Viendo en cierta ocasión cómo los sacerdotes custodios del templo
conducían a uno que había robado una vasija perteneciente al tesoro del templo,
comentó:
“Los ladrones grandes llevan preso al pequeño.”
Diógenes de Sinope
Estos son buenos tiempos para el cinismo, inmejorables para el sarcasmo
como forma crítica. El “malestar en la cultura” se nos ha vuelto agobiante. El consumismo frenético y la propaganda
ensordecedora de tantos productos nos invitan a comprar, tal vez lo más
prudente sería escapar de la civilización que nos abruma, a la naturaleza, o lo
que nos hayan dejado de ella, porque cualquiera sabe ahora qué es lo natural,
después de tanta perversión civilizadora y tanto progreso desconcertado.
“Trasmutar los valores” fue el viejo lema del cínico Diógenes. Pero, en un
mundo de pacotilla, ¿para qué trasmutar los valores?
Tal vez una característica del
cinismo moderno sea la renuncia al escándalo con que el cínico antiguo, con su
personalidad agresiva, se enfrentaba, en solitario, a la sociedad de su
entorno. Pues, a estas alturas, escandalizar a la sociedad actual parece
imposible. Vivimos en una sociedad abierta y permisiva, que cuenta con
implacables medios para marginar al provocador y ahogar cualquier protesta inconveniente
con ayuda de los medios de comunicación. Hay un cinismo difuso y universal,
pero bien solapado. Son muchos los cínicos, pero van sin el viejo manto y sin
alforja, disimulados y consentidos. Como ya en Grecia, el cinismo que abomina
de la civilización es una planta tardía de la cultura saciada de
convencionalidad y retórica; su afán por la naturaleza y su desprecio por la
urbanidad es un fenómeno urbano. Su feroz y ejemplar individualismo es una
respuesta a la alienante represión general del progreso. El cinismo moderno,
esa mala conciencia ilustrada, busca también, como el antiguo, la senda de la
felicidad. Pero, después de tantos libros, de tantas revoluciones, de tantas
críticas filosóficas, está desencantado de todo, y no mantiene la actitud de
desafío a las normas abiertamente.
El cinismo recibe su nombre por el modo de vida (kynikós bíos) que
llevaban sus figuras, similar al de los perros, o acaso por el nombre del
gimnasio donde se dice que su precursor impartía enseñanzas. Justamente, la
palabra “cínico” (kynikós) viene de “perro” (k!on, kynós), y quiere decir algo
así como “perruno” o “propio de un perro”. Como quiera que sea, lo cierto es
que no es difícil imaginar por qué sus contemporáneos los compararon con el
mencionado animal, pues se caracterizaron por su impudicia y desvergüenza para
ocupar cualquier lugar con el fin de realizar cualquier propósito. Por otra
parte, con la mordacidad que puede traer la más absoluta franqueza de palabra
(parresía), no cesaron de criticar a los hombres muelles, ni de exhortarlos a
que llevaran una vida virtuosa. Se hicieron también de un género literario
propio (kynikòs trópos), denominado “serioburlesco” o “seriocómico”

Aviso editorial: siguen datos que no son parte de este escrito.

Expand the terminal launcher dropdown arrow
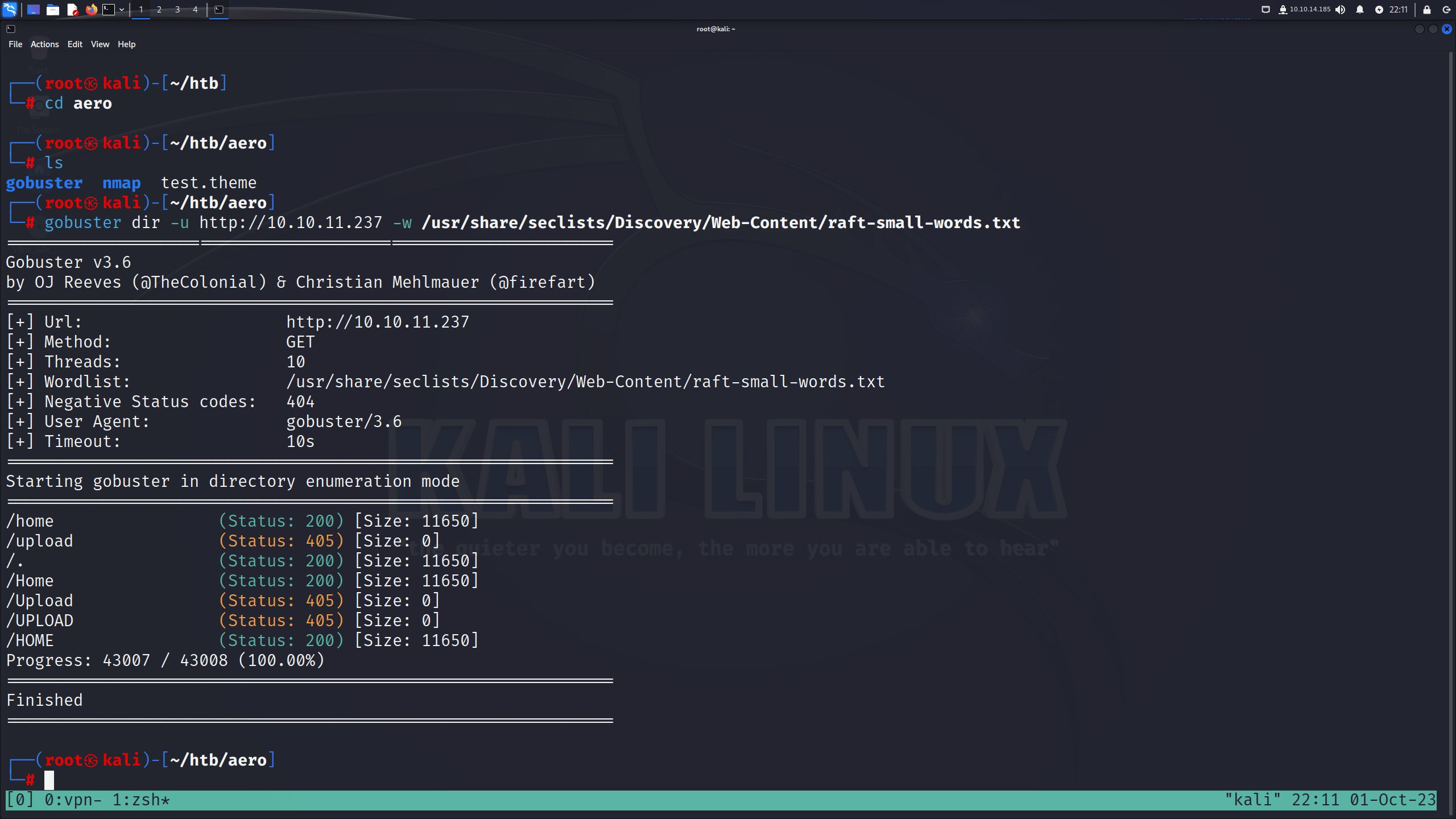 [x=122, y=9]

(spoudogéloion) porque utilizaba la risa como vehículo de lo serio, para así
llegar más fácilmente a sus interlocutores y poder extirpar los errores que se
asentaban en el alma. La versatilidad que le permitía a este género adoptar
variadas formas literarias hizo que la influencia y alcance de la filosofía
cínica en la literatura no tuviera precedentes. En los últimos tres decenios se
ha venido suscitando un resurgimiento del interés por el cinismo antiguo.